=== Exercise inputs ===

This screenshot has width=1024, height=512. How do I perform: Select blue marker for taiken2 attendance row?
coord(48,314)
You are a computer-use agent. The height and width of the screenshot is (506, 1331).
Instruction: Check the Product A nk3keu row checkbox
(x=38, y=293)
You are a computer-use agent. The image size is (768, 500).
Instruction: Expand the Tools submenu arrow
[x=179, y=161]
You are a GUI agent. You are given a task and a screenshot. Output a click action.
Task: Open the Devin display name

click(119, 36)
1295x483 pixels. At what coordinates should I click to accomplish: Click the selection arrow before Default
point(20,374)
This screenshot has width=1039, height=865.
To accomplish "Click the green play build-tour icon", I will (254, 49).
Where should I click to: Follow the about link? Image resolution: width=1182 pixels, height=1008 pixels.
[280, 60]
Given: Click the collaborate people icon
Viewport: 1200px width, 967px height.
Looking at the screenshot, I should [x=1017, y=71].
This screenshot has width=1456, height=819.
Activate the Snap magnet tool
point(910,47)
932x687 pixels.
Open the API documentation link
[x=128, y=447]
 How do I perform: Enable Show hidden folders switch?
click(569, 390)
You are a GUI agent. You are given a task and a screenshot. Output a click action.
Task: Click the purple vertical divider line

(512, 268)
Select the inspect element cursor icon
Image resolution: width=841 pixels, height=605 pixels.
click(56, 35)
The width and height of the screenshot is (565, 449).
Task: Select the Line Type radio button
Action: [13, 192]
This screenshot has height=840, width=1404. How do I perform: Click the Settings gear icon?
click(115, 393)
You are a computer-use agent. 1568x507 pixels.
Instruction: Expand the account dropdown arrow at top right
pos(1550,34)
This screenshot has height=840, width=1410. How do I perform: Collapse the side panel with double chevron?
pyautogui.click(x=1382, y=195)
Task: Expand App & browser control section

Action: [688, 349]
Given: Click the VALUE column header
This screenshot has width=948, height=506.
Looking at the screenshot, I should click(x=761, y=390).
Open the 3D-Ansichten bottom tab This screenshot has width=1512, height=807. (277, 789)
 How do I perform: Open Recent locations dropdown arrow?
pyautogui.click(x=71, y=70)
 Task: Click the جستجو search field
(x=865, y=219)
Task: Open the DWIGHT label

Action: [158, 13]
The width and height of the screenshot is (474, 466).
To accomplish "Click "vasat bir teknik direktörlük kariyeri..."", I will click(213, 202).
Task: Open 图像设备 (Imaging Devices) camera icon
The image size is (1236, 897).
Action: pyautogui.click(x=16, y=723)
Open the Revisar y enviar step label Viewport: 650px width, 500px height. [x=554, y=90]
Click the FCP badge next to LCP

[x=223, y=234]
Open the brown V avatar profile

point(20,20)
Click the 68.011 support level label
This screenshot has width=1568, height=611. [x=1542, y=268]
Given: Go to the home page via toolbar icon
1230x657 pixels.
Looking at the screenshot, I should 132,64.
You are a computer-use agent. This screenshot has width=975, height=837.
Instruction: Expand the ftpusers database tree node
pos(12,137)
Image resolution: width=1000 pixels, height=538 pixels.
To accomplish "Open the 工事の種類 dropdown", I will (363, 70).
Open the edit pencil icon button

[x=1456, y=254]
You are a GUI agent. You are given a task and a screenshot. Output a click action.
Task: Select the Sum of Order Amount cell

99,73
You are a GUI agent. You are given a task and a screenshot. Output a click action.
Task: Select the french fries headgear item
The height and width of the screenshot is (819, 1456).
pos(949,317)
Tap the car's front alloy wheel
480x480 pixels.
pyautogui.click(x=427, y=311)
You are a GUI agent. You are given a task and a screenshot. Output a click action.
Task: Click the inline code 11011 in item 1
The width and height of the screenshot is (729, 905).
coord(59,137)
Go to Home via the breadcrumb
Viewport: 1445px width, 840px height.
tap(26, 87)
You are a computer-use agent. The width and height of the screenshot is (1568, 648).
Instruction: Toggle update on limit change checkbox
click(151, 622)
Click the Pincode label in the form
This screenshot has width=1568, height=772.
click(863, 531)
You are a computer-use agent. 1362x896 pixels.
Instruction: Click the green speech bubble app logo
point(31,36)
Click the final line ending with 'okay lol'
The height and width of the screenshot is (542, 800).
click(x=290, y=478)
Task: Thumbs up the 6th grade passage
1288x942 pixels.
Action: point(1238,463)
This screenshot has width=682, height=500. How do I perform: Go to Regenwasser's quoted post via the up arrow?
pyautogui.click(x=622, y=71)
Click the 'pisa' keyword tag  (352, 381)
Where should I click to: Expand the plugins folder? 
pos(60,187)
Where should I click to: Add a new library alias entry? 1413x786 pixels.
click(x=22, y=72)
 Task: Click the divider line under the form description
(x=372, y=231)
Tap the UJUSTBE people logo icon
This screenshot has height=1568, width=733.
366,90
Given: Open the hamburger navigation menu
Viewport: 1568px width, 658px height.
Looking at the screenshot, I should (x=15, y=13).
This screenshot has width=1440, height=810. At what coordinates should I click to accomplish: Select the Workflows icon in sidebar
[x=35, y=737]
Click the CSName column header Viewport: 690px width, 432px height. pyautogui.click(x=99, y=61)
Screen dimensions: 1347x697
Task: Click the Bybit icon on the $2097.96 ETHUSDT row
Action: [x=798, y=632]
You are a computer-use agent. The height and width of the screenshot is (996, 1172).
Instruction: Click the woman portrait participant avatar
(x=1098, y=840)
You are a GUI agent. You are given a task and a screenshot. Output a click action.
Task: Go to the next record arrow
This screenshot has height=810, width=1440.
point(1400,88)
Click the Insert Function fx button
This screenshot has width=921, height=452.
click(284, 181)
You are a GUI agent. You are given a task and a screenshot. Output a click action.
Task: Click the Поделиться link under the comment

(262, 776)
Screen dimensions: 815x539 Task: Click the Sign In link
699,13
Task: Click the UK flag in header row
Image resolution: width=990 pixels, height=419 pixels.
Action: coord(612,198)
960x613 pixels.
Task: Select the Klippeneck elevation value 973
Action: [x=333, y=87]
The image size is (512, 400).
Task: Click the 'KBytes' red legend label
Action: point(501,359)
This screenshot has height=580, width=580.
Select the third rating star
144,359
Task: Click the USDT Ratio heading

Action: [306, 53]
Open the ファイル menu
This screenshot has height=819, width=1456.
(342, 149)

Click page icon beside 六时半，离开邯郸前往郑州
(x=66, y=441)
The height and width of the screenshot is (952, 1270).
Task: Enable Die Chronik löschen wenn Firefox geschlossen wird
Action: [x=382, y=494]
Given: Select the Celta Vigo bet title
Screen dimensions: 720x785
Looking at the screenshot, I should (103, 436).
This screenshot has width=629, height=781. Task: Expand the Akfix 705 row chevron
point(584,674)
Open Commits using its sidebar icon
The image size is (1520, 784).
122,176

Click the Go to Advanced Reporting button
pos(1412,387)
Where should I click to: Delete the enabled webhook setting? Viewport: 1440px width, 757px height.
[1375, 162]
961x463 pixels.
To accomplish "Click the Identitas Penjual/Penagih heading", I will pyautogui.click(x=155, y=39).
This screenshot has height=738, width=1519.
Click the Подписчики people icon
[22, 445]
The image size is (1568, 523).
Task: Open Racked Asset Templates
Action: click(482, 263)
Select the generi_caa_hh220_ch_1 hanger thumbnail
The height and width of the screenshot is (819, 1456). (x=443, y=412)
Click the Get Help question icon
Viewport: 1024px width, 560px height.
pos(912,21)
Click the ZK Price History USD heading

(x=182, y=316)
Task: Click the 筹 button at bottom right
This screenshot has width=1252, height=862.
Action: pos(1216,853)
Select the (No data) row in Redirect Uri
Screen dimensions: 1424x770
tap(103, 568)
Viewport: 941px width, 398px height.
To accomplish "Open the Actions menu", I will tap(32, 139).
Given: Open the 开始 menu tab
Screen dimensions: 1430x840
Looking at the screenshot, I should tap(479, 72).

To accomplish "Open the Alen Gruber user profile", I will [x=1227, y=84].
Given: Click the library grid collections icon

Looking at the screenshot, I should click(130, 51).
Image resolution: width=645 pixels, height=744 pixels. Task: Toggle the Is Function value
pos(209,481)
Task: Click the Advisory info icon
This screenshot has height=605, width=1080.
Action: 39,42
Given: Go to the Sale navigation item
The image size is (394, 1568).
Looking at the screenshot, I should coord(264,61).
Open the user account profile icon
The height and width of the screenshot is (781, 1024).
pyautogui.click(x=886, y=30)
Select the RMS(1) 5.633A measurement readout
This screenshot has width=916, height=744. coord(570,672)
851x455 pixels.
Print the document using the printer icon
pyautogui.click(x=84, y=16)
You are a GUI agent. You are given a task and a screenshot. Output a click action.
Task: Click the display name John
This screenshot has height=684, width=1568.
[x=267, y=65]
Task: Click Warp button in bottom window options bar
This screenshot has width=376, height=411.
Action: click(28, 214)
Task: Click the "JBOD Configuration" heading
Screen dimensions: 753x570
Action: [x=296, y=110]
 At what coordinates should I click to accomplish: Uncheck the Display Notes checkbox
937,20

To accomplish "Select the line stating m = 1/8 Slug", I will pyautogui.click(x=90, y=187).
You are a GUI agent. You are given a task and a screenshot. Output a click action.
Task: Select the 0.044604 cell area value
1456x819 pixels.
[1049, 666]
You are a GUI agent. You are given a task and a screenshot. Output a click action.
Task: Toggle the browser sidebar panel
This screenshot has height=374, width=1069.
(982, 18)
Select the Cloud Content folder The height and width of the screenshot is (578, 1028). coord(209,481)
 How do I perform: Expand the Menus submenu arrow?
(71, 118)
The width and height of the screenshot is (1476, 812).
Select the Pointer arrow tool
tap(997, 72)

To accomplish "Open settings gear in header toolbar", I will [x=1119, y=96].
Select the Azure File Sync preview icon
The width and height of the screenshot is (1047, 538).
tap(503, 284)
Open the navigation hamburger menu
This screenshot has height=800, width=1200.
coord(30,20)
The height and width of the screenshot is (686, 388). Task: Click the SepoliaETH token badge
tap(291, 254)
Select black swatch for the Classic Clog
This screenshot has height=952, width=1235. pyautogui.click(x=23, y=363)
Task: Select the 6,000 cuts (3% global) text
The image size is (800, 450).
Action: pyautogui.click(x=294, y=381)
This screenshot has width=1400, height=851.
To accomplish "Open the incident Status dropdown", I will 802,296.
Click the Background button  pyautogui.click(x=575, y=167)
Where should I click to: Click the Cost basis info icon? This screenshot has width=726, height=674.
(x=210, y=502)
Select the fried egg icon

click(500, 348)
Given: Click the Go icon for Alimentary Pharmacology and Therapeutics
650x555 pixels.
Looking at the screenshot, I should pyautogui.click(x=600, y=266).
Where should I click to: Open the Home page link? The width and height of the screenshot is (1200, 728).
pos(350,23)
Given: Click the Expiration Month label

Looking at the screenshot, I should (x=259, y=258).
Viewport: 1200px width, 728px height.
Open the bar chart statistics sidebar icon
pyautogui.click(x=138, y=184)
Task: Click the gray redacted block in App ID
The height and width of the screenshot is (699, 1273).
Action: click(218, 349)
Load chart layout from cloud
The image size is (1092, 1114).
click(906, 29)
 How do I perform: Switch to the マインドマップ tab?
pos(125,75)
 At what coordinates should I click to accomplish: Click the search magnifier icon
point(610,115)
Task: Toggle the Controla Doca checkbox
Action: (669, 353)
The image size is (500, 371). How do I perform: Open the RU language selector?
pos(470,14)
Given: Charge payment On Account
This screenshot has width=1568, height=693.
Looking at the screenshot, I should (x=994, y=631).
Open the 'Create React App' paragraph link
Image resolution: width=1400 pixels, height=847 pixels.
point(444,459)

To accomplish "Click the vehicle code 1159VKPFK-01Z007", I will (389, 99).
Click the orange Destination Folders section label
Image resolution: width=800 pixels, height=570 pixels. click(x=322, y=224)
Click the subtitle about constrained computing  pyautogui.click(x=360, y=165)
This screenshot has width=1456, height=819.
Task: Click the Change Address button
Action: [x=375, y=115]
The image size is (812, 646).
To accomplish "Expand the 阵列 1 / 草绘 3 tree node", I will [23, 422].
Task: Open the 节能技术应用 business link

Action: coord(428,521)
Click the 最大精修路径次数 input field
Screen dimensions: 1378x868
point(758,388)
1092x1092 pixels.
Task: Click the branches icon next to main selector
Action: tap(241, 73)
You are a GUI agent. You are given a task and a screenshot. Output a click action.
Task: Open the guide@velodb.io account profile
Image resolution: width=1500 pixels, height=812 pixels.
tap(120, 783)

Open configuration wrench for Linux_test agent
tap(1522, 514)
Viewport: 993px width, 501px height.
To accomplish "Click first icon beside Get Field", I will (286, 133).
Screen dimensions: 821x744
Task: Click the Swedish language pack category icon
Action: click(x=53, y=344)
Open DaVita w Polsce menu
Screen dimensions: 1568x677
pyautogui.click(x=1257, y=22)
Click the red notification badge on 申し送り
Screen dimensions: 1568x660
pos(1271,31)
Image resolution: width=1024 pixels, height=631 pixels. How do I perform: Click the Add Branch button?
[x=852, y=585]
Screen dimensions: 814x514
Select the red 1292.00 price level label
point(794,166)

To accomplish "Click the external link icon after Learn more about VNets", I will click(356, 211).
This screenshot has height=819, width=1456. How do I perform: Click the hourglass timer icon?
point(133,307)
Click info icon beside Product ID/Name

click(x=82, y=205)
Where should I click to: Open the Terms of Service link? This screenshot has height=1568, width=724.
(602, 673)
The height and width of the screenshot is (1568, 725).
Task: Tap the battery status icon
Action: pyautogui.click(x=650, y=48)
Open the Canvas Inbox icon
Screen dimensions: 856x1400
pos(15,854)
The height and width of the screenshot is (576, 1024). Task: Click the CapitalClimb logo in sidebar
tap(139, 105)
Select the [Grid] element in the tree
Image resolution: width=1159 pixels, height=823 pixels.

===

• [Exercise instructions] Could you return, character for character, everything in the data from the line containing "Click the Background" down to the line containing "will [23, 422].", both of those lines included?

• [Completed exercise]
Click the Background button  pyautogui.click(x=575, y=167)
Where should I click to: Click the Cost basis info icon? This screenshot has width=726, height=674.
(x=210, y=502)
Select the fried egg icon

click(500, 348)
Given: Click the Go icon for Alimentary Pharmacology and Therapeutics
650x555 pixels.
Looking at the screenshot, I should pyautogui.click(x=600, y=266).
Where should I click to: Open the Home page link? The width and height of the screenshot is (1200, 728).
pos(350,23)
Given: Click the Expiration Month label

Looking at the screenshot, I should (x=259, y=258).
Viewport: 1200px width, 728px height.
Open the bar chart statistics sidebar icon
pyautogui.click(x=138, y=184)
Task: Click the gray redacted block in App ID
The height and width of the screenshot is (699, 1273).
Action: click(218, 349)
Load chart layout from cloud
The image size is (1092, 1114).
click(906, 29)
 How do I perform: Switch to the マインドマップ tab?
pos(125,75)
 At what coordinates should I click to accomplish: Click the search magnifier icon
point(610,115)
Task: Toggle the Controla Doca checkbox
Action: (669, 353)
The image size is (500, 371). How do I perform: Open the RU language selector?
pos(470,14)
Given: Charge payment On Account
This screenshot has width=1568, height=693.
Looking at the screenshot, I should (x=994, y=631).
Open the 'Create React App' paragraph link
Image resolution: width=1400 pixels, height=847 pixels.
point(444,459)

To accomplish "Click the vehicle code 1159VKPFK-01Z007", I will (389, 99).
Click the orange Destination Folders section label
Image resolution: width=800 pixels, height=570 pixels. click(x=322, y=224)
Click the subtitle about constrained computing  pyautogui.click(x=360, y=165)
This screenshot has width=1456, height=819.
Task: Click the Change Address button
Action: [x=375, y=115]
The image size is (812, 646).
To accomplish "Expand the 阵列 1 / 草绘 3 tree node", I will [23, 422].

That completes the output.